__EXERCISE PROMPT__
There is a line containing "The height and" in the records below. Repeat it and every line after it, exactly, through the final line, but no pictures.

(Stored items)
◇ ◇ ◇ ◇ ◇

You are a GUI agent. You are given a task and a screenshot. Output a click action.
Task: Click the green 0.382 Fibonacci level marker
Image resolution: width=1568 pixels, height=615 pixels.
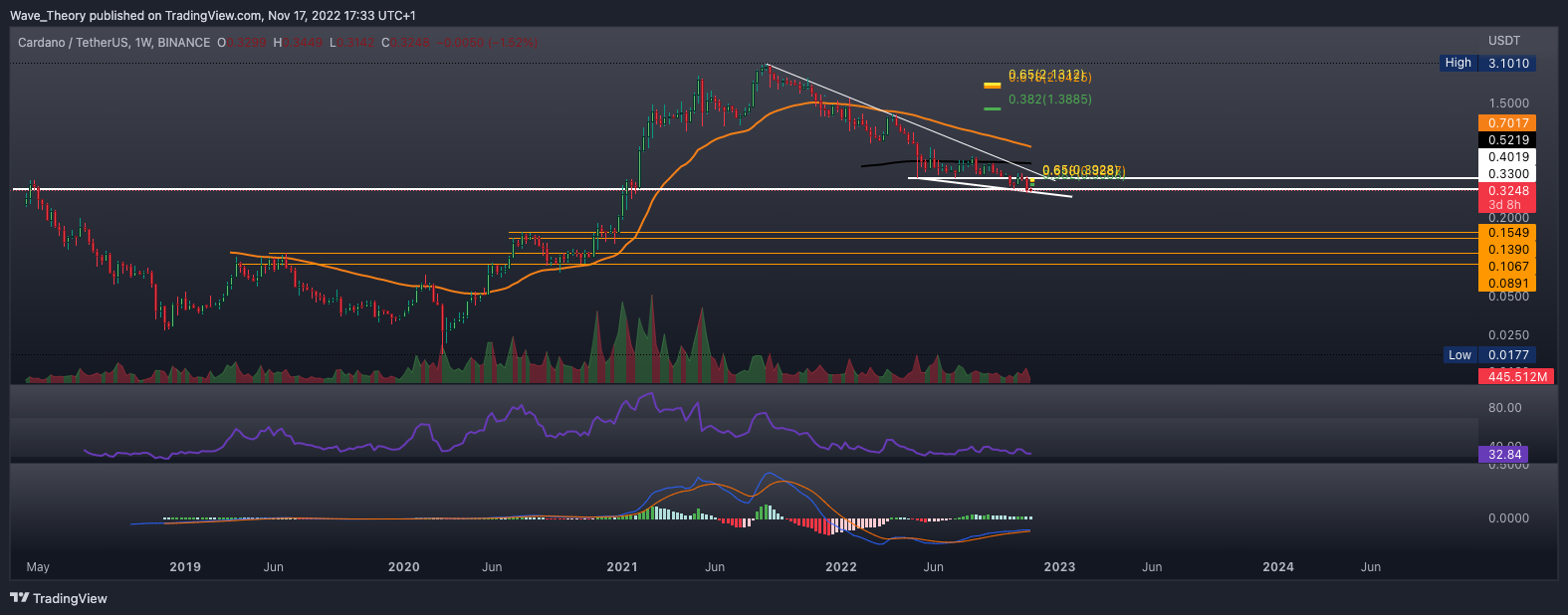pyautogui.click(x=992, y=108)
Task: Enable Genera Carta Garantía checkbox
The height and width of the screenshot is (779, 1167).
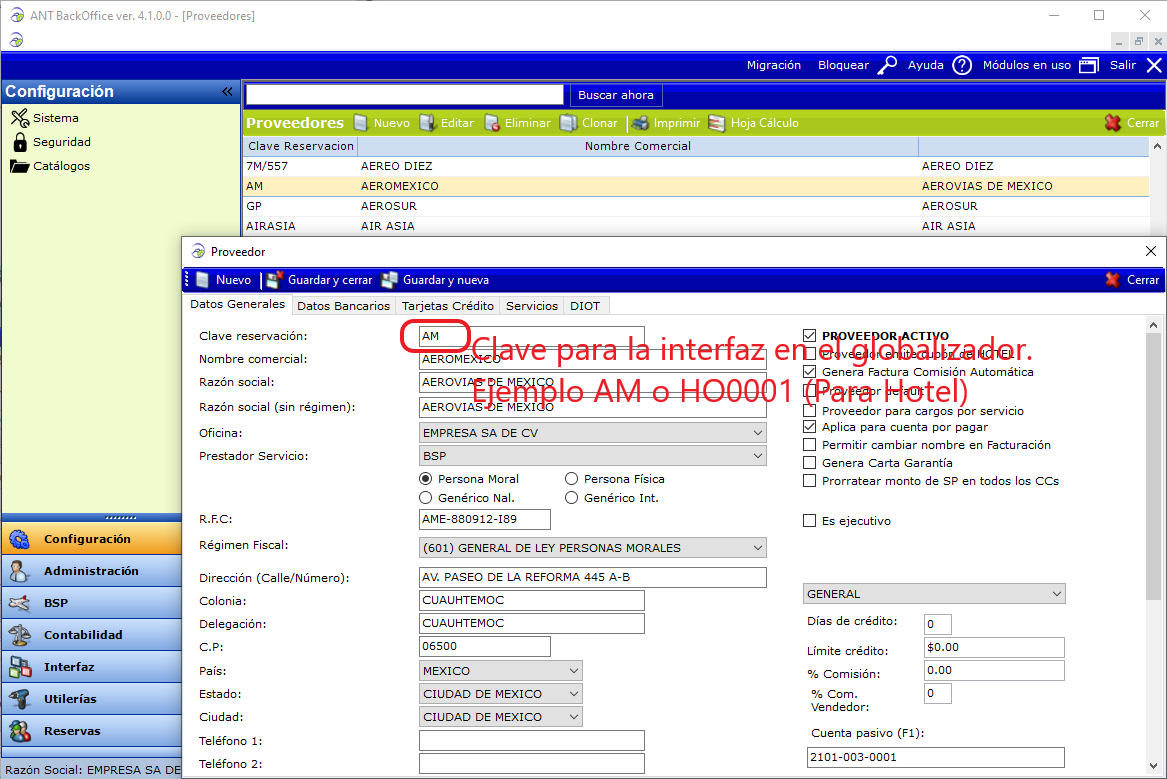Action: (810, 463)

◇ ◇ ◇ ◇ ◇

__RESULT__
The height and width of the screenshot is (779, 1167).
Action: (810, 463)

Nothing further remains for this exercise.